**Supplied records**
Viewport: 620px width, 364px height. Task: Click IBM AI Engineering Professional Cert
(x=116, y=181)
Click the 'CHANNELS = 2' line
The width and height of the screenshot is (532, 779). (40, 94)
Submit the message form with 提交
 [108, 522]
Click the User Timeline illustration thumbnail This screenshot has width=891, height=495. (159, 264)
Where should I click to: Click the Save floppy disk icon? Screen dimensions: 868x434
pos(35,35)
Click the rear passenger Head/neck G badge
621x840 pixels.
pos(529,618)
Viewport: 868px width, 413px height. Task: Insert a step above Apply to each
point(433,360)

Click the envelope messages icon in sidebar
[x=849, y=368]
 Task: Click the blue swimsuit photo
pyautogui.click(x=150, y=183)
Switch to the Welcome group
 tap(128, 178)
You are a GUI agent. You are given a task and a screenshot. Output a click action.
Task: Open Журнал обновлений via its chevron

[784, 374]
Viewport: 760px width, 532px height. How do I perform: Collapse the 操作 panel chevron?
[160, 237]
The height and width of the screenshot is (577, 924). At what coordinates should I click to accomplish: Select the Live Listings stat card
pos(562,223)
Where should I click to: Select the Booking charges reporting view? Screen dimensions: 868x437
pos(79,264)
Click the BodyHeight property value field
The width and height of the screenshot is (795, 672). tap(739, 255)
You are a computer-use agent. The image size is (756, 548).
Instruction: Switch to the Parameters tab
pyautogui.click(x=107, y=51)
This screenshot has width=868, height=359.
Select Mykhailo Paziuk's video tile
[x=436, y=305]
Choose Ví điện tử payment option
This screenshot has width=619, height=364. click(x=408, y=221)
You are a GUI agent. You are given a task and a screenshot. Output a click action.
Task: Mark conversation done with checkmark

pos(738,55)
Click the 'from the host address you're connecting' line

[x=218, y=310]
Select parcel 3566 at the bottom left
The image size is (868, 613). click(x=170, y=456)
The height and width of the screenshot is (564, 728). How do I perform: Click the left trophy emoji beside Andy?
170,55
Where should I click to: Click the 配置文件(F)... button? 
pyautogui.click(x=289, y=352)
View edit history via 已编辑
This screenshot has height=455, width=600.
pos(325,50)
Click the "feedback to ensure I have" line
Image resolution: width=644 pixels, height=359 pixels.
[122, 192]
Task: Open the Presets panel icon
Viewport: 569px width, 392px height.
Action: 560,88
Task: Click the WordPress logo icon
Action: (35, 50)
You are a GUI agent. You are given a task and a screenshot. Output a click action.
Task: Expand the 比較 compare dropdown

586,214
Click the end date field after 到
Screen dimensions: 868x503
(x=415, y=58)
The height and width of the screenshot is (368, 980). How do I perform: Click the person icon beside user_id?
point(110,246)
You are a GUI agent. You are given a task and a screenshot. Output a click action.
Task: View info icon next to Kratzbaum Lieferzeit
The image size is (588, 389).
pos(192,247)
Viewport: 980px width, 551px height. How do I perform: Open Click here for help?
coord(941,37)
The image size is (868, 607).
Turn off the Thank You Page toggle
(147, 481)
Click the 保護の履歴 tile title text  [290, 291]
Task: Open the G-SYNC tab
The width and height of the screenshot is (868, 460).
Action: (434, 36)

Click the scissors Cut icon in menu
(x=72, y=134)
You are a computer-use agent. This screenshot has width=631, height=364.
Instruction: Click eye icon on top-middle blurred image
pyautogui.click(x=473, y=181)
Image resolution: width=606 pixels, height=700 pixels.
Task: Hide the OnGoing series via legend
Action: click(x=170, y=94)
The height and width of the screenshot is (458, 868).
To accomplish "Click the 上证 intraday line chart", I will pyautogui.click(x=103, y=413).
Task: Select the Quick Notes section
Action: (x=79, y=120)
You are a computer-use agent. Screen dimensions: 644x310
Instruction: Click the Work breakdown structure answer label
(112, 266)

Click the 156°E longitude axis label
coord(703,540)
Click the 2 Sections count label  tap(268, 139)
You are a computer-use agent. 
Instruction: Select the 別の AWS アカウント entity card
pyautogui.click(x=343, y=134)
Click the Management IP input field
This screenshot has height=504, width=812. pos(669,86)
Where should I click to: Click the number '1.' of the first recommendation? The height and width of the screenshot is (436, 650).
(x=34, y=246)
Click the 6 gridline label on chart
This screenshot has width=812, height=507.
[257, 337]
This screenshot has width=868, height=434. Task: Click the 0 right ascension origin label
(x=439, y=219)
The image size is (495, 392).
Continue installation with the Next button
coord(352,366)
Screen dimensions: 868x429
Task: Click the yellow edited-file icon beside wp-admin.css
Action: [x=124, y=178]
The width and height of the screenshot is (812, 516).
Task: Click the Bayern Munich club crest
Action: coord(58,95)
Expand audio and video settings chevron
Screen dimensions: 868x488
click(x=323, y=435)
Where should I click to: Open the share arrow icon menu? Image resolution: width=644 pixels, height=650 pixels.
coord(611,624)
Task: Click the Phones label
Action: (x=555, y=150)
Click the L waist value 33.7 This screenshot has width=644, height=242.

**What is required**
Extract all of the data above and output it character for character.

**Output for this exercise**
Viewport: 620px width, 364px height. Task: Click IBM AI Engineering Professional Cert
(x=116, y=181)
Click the 'CHANNELS = 2' line
The width and height of the screenshot is (532, 779). (40, 94)
Submit the message form with 提交
 [108, 522]
Click the User Timeline illustration thumbnail This screenshot has width=891, height=495. (159, 264)
Where should I click to: Click the Save floppy disk icon? Screen dimensions: 868x434
pos(35,35)
Click the rear passenger Head/neck G badge
621x840 pixels.
pos(529,618)
Viewport: 868px width, 413px height. Task: Insert a step above Apply to each
point(433,360)

Click the envelope messages icon in sidebar
[x=849, y=368]
 Task: Click the blue swimsuit photo
pyautogui.click(x=150, y=183)
Switch to the Welcome group
 tap(128, 178)
You are a GUI agent. You are given a task and a screenshot. Output a click action.
Task: Open Журнал обновлений via its chevron

[784, 374]
Viewport: 760px width, 532px height. How do I perform: Collapse the 操作 panel chevron?
[160, 237]
The height and width of the screenshot is (577, 924). At what coordinates should I click to accomplish: Select the Live Listings stat card
pos(562,223)
Where should I click to: Select the Booking charges reporting view? Screen dimensions: 868x437
pos(79,264)
Click the BodyHeight property value field
The width and height of the screenshot is (795, 672). tap(739, 255)
You are a computer-use agent. The image size is (756, 548).
Instruction: Switch to the Parameters tab
pyautogui.click(x=107, y=51)
This screenshot has width=868, height=359.
Select Mykhailo Paziuk's video tile
[x=436, y=305]
Choose Ví điện tử payment option
This screenshot has width=619, height=364. click(x=408, y=221)
You are a GUI agent. You are given a task and a screenshot. Output a click action.
Task: Mark conversation done with checkmark

pos(738,55)
Click the 'from the host address you're connecting' line

[x=218, y=310]
Select parcel 3566 at the bottom left
The image size is (868, 613). click(x=170, y=456)
The height and width of the screenshot is (564, 728). How do I perform: Click the left trophy emoji beside Andy?
170,55
Where should I click to: Click the 配置文件(F)... button? 
pyautogui.click(x=289, y=352)
View edit history via 已编辑
This screenshot has height=455, width=600.
pos(325,50)
Click the "feedback to ensure I have" line
Image resolution: width=644 pixels, height=359 pixels.
[122, 192]
Task: Open the Presets panel icon
Viewport: 569px width, 392px height.
Action: 560,88
Task: Click the WordPress logo icon
Action: (35, 50)
You are a GUI agent. You are given a task and a screenshot. Output a click action.
Task: Expand the 比較 compare dropdown

586,214
Click the end date field after 到
Screen dimensions: 868x503
(x=415, y=58)
The height and width of the screenshot is (368, 980). How do I perform: Click the person icon beside user_id?
point(110,246)
You are a GUI agent. You are given a task and a screenshot. Output a click action.
Task: View info icon next to Kratzbaum Lieferzeit
The image size is (588, 389).
pos(192,247)
Viewport: 980px width, 551px height. How do I perform: Open Click here for help?
coord(941,37)
The image size is (868, 607).
Turn off the Thank You Page toggle
(147, 481)
Click the 保護の履歴 tile title text  [290, 291]
Task: Open the G-SYNC tab
The width and height of the screenshot is (868, 460).
Action: (434, 36)

Click the scissors Cut icon in menu
(x=72, y=134)
You are a computer-use agent. This screenshot has width=631, height=364.
Instruction: Click eye icon on top-middle blurred image
pyautogui.click(x=473, y=181)
Image resolution: width=606 pixels, height=700 pixels.
Task: Hide the OnGoing series via legend
Action: click(x=170, y=94)
The height and width of the screenshot is (458, 868).
To accomplish "Click the 上证 intraday line chart", I will pyautogui.click(x=103, y=413).
Task: Select the Quick Notes section
Action: (x=79, y=120)
You are a computer-use agent. Screen dimensions: 644x310
Instruction: Click the Work breakdown structure answer label
(112, 266)

Click the 156°E longitude axis label
coord(703,540)
Click the 2 Sections count label  tap(268, 139)
You are a computer-use agent. 
Instruction: Select the 別の AWS アカウント entity card
pyautogui.click(x=343, y=134)
Click the Management IP input field
This screenshot has height=504, width=812. pos(669,86)
Where should I click to: Click the number '1.' of the first recommendation? The height and width of the screenshot is (436, 650).
(x=34, y=246)
Click the 6 gridline label on chart
This screenshot has width=812, height=507.
[257, 337]
This screenshot has width=868, height=434. Task: Click the 0 right ascension origin label
(x=439, y=219)
The image size is (495, 392).
Continue installation with the Next button
coord(352,366)
Screen dimensions: 868x429
Task: Click the yellow edited-file icon beside wp-admin.css
Action: [x=124, y=178]
The width and height of the screenshot is (812, 516).
Task: Click the Bayern Munich club crest
Action: coord(58,95)
Expand audio and video settings chevron
Screen dimensions: 868x488
click(x=323, y=435)
Where should I click to: Open the share arrow icon menu? Image resolution: width=644 pixels, height=650 pixels.
coord(611,624)
Task: Click the Phones label
Action: (x=555, y=150)
Click the L waist value 33.7 This screenshot has width=644, height=242.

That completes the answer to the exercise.